▶ [ISTRUZIONI DEL COMPITO]: Aggiorna il materiale che segue sostituendo ogni occorrenza di "Screen dimensions" con "Screen size" e lasciando invariato tutto il resto.

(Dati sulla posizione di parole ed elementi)
%%

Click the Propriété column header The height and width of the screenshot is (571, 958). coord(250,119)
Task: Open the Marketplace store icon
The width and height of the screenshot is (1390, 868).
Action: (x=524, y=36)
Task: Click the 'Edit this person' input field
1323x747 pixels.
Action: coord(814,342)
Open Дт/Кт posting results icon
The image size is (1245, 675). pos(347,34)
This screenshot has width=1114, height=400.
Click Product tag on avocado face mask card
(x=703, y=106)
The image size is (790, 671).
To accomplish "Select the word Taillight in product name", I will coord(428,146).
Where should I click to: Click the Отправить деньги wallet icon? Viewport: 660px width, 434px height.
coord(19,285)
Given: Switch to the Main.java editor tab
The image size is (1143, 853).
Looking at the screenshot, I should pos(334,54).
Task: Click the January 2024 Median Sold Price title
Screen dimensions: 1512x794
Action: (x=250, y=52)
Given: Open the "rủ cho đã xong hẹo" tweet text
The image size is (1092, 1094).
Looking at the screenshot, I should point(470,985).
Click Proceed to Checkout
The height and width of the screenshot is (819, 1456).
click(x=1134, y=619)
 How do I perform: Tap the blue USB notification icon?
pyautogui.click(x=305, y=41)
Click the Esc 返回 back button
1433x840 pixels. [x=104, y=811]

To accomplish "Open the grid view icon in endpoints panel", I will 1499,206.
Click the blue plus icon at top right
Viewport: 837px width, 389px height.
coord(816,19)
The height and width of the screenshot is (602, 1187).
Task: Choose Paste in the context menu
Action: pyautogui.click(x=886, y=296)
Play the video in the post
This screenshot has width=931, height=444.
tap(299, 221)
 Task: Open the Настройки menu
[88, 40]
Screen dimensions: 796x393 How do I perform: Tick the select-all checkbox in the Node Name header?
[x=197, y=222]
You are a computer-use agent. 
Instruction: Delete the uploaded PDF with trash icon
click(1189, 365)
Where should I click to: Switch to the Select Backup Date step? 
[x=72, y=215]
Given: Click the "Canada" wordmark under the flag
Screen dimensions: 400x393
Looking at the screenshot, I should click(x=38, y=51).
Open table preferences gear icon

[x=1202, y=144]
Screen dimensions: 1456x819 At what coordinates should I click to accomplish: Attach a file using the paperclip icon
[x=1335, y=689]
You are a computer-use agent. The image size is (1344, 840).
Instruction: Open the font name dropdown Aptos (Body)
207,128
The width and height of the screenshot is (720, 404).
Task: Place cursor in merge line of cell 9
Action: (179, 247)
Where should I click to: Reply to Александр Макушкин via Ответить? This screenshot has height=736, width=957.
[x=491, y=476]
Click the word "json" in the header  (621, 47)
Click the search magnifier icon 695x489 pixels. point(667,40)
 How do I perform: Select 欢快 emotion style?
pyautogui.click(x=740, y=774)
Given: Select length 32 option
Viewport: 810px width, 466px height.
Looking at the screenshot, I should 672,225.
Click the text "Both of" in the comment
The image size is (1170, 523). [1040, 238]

%%

▶ [RISPOSTA AL COMPITO]:
Click the Propriété column header The height and width of the screenshot is (571, 958). coord(250,119)
Task: Open the Marketplace store icon
The width and height of the screenshot is (1390, 868).
Action: (x=524, y=36)
Task: Click the 'Edit this person' input field
1323x747 pixels.
Action: coord(814,342)
Open Дт/Кт posting results icon
The image size is (1245, 675). pos(347,34)
This screenshot has width=1114, height=400.
Click Product tag on avocado face mask card
(x=703, y=106)
The image size is (790, 671).
To accomplish "Select the word Taillight in product name", I will coord(428,146).
Where should I click to: Click the Отправить деньги wallet icon? Viewport: 660px width, 434px height.
coord(19,285)
Given: Switch to the Main.java editor tab
The image size is (1143, 853).
Looking at the screenshot, I should pos(334,54).
Task: Click the January 2024 Median Sold Price title
Screen size: 1512x794
Action: (x=250, y=52)
Given: Open the "rủ cho đã xong hẹo" tweet text
The image size is (1092, 1094).
Looking at the screenshot, I should point(470,985).
Click Proceed to Checkout
The height and width of the screenshot is (819, 1456).
click(x=1134, y=619)
 How do I perform: Tap the blue USB notification icon?
pyautogui.click(x=305, y=41)
Click the Esc 返回 back button
1433x840 pixels. [x=104, y=811]

To accomplish "Open the grid view icon in endpoints panel", I will 1499,206.
Click the blue plus icon at top right
Viewport: 837px width, 389px height.
coord(816,19)
The height and width of the screenshot is (602, 1187).
Task: Choose Paste in the context menu
Action: pyautogui.click(x=886, y=296)
Play the video in the post
This screenshot has width=931, height=444.
tap(299, 221)
 Task: Open the Настройки menu
[88, 40]
Screen size: 796x393 How do I perform: Tick the select-all checkbox in the Node Name header?
[x=197, y=222]
You are a computer-use agent. 
Instruction: Delete the uploaded PDF with trash icon
click(1189, 365)
Where should I click to: Switch to the Select Backup Date step? 
[x=72, y=215]
Given: Click the "Canada" wordmark under the flag
Screen size: 400x393
Looking at the screenshot, I should click(x=38, y=51).
Open table preferences gear icon

[x=1202, y=144]
Screen size: 1456x819 At what coordinates should I click to accomplish: Attach a file using the paperclip icon
[x=1335, y=689]
You are a computer-use agent. The image size is (1344, 840).
Instruction: Open the font name dropdown Aptos (Body)
207,128
The width and height of the screenshot is (720, 404).
Task: Place cursor in merge line of cell 9
Action: (179, 247)
Where should I click to: Reply to Александр Макушкин via Ответить? This screenshot has height=736, width=957.
[x=491, y=476]
Click the word "json" in the header  (621, 47)
Click the search magnifier icon 695x489 pixels. point(667,40)
 How do I perform: Select 欢快 emotion style?
pyautogui.click(x=740, y=774)
Given: Select length 32 option
Viewport: 810px width, 466px height.
Looking at the screenshot, I should 672,225.
Click the text "Both of" in the comment
The image size is (1170, 523). [1040, 238]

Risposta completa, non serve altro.